Hitchcock was a storyteller. He told a story about his story. Don’t confuse that with reality.
As for lucky guesses. H. G. Wells in The World Set Free has nuclear fission discovered in 1933 and the first atomic-powered electrical plant in 1955, both remarkably accurate. He coined the term atomic war in that novel. It was written in 1913 and published the next year.
That’s not Applied Phlebotinum. That’s just a MacGuffin. Applied Phlebotinum needs to be, you know, applied, and have an effect. If one of those spies drank from the wine bottle, and then turned into a rampaging monster, THAT would be Applied Phlebotinum (as well as unique among Hitchcock’s filmography).

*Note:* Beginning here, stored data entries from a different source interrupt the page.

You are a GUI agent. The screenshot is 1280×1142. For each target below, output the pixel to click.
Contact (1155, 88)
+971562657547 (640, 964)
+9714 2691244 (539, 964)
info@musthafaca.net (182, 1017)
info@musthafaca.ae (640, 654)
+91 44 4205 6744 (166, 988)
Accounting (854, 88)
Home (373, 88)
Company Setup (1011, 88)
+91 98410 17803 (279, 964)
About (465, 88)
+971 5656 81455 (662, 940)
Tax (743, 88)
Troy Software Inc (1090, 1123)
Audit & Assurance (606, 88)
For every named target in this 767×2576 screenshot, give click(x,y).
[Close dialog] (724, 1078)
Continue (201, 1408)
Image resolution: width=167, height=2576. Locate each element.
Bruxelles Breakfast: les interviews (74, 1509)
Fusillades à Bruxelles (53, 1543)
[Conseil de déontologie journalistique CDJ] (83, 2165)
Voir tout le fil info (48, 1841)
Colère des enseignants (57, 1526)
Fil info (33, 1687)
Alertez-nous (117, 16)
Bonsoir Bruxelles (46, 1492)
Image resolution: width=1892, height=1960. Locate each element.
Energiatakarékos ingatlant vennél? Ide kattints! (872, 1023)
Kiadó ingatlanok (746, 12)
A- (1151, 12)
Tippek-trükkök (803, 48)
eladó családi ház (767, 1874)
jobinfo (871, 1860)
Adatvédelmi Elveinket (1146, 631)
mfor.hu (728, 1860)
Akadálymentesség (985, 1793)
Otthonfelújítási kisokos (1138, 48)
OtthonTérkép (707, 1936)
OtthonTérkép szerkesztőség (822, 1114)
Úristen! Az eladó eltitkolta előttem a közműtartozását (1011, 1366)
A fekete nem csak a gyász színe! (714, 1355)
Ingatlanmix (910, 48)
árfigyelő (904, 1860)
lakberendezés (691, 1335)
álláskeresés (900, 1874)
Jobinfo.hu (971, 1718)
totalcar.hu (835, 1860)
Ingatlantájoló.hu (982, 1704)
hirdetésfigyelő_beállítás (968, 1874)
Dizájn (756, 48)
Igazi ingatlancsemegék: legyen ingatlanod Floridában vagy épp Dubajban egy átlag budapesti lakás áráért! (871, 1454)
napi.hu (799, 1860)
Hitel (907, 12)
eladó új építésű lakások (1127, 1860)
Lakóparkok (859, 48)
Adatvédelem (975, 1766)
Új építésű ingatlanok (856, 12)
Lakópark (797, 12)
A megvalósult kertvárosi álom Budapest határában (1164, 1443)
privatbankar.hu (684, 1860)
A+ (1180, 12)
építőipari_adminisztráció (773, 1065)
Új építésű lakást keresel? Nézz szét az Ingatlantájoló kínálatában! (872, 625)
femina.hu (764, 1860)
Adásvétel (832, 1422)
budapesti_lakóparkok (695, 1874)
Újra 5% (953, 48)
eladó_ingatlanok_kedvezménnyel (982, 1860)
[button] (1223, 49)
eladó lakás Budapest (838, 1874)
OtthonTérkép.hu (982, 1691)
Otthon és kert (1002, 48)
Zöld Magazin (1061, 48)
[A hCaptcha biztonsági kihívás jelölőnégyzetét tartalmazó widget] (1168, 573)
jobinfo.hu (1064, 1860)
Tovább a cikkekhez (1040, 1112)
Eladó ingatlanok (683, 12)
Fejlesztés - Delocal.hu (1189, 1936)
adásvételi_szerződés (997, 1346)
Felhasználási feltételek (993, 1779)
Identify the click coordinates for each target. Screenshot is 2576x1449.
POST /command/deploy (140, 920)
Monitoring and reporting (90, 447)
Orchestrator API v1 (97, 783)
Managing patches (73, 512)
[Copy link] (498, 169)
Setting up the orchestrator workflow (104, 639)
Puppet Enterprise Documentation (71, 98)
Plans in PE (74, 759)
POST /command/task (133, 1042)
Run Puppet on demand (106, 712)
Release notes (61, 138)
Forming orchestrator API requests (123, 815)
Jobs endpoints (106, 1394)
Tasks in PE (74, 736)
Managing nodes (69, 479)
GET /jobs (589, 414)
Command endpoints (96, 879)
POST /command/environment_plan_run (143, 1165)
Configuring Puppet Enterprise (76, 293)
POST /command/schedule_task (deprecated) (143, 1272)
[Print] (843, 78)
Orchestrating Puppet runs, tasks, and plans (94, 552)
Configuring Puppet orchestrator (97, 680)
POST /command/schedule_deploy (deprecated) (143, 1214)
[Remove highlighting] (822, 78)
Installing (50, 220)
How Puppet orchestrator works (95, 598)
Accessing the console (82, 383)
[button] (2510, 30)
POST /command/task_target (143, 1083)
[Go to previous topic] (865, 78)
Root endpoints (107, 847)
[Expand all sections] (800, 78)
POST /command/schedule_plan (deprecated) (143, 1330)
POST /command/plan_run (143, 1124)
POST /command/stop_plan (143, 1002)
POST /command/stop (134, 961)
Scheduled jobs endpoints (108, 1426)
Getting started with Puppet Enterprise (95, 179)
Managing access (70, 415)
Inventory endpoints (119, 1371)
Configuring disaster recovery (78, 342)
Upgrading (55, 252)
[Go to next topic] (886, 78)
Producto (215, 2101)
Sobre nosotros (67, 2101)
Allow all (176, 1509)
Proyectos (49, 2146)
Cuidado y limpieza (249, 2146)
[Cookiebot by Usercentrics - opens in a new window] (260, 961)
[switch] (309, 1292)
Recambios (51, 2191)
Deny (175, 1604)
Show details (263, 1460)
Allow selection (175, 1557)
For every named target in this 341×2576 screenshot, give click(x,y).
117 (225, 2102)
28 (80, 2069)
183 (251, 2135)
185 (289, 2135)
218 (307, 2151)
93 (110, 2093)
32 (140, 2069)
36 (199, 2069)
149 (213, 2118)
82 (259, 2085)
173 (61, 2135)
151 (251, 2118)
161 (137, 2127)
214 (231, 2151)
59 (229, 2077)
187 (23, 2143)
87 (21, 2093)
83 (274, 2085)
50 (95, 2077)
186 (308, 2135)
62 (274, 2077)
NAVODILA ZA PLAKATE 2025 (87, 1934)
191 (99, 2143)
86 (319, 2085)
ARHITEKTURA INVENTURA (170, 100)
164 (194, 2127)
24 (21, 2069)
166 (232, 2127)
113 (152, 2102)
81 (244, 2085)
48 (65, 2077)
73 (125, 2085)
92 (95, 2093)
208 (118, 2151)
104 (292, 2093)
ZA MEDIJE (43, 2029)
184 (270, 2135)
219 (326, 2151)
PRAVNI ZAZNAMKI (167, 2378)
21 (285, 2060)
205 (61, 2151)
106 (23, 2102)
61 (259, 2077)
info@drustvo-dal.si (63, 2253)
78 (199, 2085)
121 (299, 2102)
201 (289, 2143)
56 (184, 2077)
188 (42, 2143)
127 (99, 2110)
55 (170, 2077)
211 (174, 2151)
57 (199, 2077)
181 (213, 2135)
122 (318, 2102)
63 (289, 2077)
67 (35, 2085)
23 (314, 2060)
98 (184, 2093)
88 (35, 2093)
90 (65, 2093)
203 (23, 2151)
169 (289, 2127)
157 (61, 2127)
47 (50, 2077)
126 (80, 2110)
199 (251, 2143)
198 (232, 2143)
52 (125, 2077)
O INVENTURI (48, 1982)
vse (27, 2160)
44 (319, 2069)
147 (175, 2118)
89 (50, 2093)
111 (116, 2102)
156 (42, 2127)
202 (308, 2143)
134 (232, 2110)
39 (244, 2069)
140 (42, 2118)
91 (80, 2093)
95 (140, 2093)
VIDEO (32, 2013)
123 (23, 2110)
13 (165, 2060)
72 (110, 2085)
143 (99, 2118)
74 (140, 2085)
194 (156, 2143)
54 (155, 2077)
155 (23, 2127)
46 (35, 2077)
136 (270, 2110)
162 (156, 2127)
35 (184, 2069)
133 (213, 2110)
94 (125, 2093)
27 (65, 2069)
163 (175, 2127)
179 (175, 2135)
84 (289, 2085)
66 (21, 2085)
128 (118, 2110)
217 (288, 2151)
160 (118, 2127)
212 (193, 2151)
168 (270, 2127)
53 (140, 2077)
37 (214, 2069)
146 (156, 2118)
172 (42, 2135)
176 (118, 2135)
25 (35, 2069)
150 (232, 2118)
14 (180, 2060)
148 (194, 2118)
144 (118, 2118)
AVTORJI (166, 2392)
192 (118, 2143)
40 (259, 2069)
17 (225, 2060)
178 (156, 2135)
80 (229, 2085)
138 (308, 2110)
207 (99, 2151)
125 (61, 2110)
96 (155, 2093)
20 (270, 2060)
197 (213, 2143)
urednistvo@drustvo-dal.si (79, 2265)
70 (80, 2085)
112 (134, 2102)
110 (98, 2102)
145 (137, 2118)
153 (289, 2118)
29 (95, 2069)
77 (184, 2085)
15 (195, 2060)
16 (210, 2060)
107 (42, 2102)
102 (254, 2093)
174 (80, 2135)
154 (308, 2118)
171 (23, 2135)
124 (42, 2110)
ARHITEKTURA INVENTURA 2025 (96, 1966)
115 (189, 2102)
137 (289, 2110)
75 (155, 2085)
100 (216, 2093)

Exactly right. It’s a MacGuffin because you can change the uranium to industrial diamonds with a simple ctrl-c ctrl-v, and the movie is exactly the same.
Phlebotinum is stuff like dilithium crystals that power your warp core to make your spaceship go. How does it work? Very well!
Or it’s the brain-rape technology from “Dollhouse” that lets you edit and replace human personalities. Without the brain-rape there’s no series. There’s no need to explain exactly how the tech works, or even have it always work consistently. But the premise of the show is brain-rape.
You can have the phlebotinum in the hands of the bad guys and the good guys are trying to stop them, or the phlebotinum in the hands of the good guys who use it to stop the bad guys, or both sides can have it and you have phlebotinum vs phlebotinum battles.
And so you have things like the Barsoom novels, where technology works on radium, plus various rays of various sorts. You know, like the buoyancy ray that you can store in tanks to keep your airships floating. A use of radium-as-phlebotinum that would stand the test of time would be using radium as a power plant, or a radium bomb. Radium used to make rifle cartridges not so much.